Я замолчал. Нужно было во что бы то ни стало сдерживаться. Она охотно хваталась за ремень и умело им орудовала — правда, обычно не при отчиме. Но я чувствовал, что когда-нибудь она нарушит этот завет — сдерживаться при муже.
А мама продолжала напластывать обвинения. Как она радовалась, когда этого обманщика наконец определили в школу! Какие были надежды! Утром — надзор добрых учителей, днем — хороший отдых дома, игры без драк и крика, вечером — повторение уроков, выполнение заданий и крепкий сон без книг, которые он вытаскивает из-под подушки, чтобы читать при луне. Разве не так живут хорошие ученики? А что на деле? Еще хуже, чем до школы! Тогда он хоть над учебниками сидел. Сейчас — примчится, наскоро проглотит, что приготовлено, — и мигом на улицу. Даже с собакой перестал возиться. И допоздна его нет. Где он? Куда подевался? Час ночи, второй, третий — стучится наконец, только тогда и засыпаешь. И врет, что торчал на пионерском сборе, по-мирному гулял с товарищами. Где это видано — собрания за полночь? Разве хорошие школьники таскаются по ночам? Обман, всегда обман! Соседи говорят, видели его с девочками в нашем иллюзионе. Вот его ночные пионерские занятия — шляться с разными потаскушками по темным улицам. И ведь всего четырнадцать! Что же потом будет? Растет неуч неучем, а мы это терпим, Ося! Ты ведь на меня раньше сердился, что не забочусь о нем, не отдаю в школу. Позаботилась, отдала — а результат? С ужасом думаю: сдружится с молдаванскими босяками, совсем забросит учебу. Кино, гулянки, нехорошие девки, рвань и пьянь — так и до воровства недолго. Голова сохнет — что делать?
Горестная речь мамы явно впечатлила Осипа Соломоновича. Он помрачнел и задумался. Я молчал — и кипел. Я остро (и впервые, пожалуй, с такой силой) ощутил, что не могу убедительно оправдаться.
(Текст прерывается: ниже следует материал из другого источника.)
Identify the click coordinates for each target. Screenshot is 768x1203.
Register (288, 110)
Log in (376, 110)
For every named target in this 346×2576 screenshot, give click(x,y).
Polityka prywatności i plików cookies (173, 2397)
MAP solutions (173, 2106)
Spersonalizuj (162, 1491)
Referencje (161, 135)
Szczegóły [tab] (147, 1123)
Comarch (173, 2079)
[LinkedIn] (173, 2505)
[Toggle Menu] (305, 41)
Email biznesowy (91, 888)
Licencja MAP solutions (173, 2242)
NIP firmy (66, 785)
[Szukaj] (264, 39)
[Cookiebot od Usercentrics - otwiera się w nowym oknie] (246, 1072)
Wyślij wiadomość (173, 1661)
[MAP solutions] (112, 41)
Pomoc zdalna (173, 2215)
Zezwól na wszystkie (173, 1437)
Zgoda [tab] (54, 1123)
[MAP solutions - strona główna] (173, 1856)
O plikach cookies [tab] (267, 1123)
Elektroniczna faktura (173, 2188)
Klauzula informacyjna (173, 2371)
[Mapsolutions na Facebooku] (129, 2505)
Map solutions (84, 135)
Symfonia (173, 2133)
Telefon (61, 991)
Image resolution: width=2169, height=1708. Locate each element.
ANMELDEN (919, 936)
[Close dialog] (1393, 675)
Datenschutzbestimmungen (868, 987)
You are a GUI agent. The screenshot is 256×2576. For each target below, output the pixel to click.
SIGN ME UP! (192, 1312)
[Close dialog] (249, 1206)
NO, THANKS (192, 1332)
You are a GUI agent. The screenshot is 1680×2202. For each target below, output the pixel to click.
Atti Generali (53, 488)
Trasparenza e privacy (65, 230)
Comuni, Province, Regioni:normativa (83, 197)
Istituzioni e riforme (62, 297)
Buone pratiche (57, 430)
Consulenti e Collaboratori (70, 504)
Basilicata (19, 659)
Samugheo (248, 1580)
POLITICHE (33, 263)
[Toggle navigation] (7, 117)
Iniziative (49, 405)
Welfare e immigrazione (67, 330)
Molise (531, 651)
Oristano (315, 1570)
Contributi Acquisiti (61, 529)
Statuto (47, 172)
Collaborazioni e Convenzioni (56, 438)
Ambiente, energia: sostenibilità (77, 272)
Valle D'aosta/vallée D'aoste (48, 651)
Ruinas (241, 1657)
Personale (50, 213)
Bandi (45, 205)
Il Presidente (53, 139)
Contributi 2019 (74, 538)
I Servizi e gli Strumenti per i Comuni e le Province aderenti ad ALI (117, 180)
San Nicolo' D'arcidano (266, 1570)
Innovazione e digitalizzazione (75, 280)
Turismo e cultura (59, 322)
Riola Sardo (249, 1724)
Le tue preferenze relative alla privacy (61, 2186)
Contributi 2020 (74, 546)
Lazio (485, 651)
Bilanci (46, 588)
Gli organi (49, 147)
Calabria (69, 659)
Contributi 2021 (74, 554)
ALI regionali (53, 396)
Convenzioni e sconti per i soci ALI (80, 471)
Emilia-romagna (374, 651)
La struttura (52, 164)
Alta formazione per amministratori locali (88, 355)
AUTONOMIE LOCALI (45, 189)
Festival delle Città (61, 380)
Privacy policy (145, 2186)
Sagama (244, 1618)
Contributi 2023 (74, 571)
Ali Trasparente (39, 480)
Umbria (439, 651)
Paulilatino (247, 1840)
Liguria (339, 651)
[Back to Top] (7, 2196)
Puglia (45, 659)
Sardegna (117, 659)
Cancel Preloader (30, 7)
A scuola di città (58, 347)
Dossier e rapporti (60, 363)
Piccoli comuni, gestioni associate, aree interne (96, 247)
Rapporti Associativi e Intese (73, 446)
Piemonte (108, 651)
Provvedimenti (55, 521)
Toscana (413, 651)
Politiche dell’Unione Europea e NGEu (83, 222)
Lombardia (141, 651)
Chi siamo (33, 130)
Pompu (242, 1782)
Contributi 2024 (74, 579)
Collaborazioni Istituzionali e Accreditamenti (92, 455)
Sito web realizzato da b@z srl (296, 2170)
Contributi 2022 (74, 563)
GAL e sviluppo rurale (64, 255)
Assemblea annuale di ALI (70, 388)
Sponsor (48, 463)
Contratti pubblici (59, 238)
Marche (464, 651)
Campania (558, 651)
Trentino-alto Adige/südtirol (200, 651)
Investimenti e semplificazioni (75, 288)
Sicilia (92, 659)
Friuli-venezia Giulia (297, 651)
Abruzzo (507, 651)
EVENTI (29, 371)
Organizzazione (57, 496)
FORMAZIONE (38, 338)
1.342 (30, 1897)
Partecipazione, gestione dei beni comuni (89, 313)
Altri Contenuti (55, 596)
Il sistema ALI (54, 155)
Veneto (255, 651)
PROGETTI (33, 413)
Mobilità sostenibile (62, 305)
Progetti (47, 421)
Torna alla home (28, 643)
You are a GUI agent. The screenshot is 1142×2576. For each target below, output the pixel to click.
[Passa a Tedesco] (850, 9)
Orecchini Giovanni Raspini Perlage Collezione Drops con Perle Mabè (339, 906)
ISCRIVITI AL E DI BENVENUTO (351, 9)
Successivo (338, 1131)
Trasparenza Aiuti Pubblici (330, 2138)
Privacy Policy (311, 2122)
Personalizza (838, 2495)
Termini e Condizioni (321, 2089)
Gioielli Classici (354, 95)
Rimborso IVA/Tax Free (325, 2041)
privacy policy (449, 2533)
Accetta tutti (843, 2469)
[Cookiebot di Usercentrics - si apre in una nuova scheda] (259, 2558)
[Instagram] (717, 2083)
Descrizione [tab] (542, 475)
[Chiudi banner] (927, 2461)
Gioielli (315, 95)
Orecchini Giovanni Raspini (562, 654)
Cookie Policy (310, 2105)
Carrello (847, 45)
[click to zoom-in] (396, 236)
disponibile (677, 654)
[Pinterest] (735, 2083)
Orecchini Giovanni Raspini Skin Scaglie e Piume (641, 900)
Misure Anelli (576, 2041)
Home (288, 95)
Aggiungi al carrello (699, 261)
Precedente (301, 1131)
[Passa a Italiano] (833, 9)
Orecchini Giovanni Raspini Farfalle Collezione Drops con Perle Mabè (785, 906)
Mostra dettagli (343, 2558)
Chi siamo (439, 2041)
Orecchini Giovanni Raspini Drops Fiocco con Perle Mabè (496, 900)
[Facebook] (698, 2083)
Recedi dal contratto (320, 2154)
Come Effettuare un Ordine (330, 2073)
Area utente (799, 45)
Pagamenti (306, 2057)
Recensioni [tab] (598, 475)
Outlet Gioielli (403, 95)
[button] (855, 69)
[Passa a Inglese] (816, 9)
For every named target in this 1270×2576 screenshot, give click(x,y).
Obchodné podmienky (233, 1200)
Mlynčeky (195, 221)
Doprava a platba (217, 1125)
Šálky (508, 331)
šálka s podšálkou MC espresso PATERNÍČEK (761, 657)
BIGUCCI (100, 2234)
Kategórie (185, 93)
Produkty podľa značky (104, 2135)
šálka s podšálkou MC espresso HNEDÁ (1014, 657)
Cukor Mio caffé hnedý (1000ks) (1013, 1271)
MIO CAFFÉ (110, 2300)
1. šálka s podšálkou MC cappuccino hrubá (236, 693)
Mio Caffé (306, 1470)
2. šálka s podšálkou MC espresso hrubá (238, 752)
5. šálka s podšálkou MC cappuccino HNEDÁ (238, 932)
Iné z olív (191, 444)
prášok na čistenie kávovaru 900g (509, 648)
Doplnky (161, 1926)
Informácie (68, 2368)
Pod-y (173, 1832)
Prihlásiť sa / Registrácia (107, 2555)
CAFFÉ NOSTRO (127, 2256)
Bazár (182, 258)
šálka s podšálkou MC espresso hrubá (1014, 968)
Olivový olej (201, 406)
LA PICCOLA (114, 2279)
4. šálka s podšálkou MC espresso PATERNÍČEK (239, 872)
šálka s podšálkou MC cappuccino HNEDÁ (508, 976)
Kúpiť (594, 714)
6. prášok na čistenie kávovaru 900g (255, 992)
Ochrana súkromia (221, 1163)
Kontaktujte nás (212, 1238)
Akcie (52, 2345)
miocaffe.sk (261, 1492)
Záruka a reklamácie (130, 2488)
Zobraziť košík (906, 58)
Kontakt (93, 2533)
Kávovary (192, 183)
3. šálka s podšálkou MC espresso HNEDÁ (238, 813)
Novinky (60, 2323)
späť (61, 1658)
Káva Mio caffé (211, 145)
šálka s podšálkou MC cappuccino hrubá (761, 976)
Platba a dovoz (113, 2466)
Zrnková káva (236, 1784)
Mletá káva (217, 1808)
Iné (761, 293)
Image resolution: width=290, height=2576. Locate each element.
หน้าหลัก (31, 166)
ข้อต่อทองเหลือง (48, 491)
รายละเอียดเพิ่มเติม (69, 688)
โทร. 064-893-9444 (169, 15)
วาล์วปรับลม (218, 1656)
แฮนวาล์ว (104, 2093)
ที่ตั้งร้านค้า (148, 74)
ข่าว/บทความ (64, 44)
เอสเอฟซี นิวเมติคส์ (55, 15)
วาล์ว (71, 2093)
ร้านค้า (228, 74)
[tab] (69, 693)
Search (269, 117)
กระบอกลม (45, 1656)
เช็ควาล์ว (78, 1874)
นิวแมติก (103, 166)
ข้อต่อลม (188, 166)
Ибо в маминых обвинениях все было сущей правдой — и возмутительной ложью. Да, все верно: пионерские сборы по вечерам, прогулки с товарищами, походы в кино с девочками, позднее, после полуночи, возвращение домой — даже то, что я больше не выполнял домашние задания. Но все было совершенно иначе! Я ничего не мог опровергнуть — мне оставалось только удивляться, что белое безнадежно чернеет даже при правдивом описании. Впоследствии я не раз убеждался, что видимость трагично отличается от сущности. Тогда, в Одессе, я еще не знал, что миром правят не истины, а иллюзии, — потому что сам был непобедимо ими опутан. Отчим, кажется, нашел удачный ход.
— Зиночка, ты бы сходила в школу и узнала, как он занимается. Мне неудобно — я не отец. Подумают, что придираюсь к пасынку. А матери все расскажут честно.
Вечерний разговор после возвращения мамы из школы вызвал во мне схлест яростного протеста против лжи и горького признания унизительной правды.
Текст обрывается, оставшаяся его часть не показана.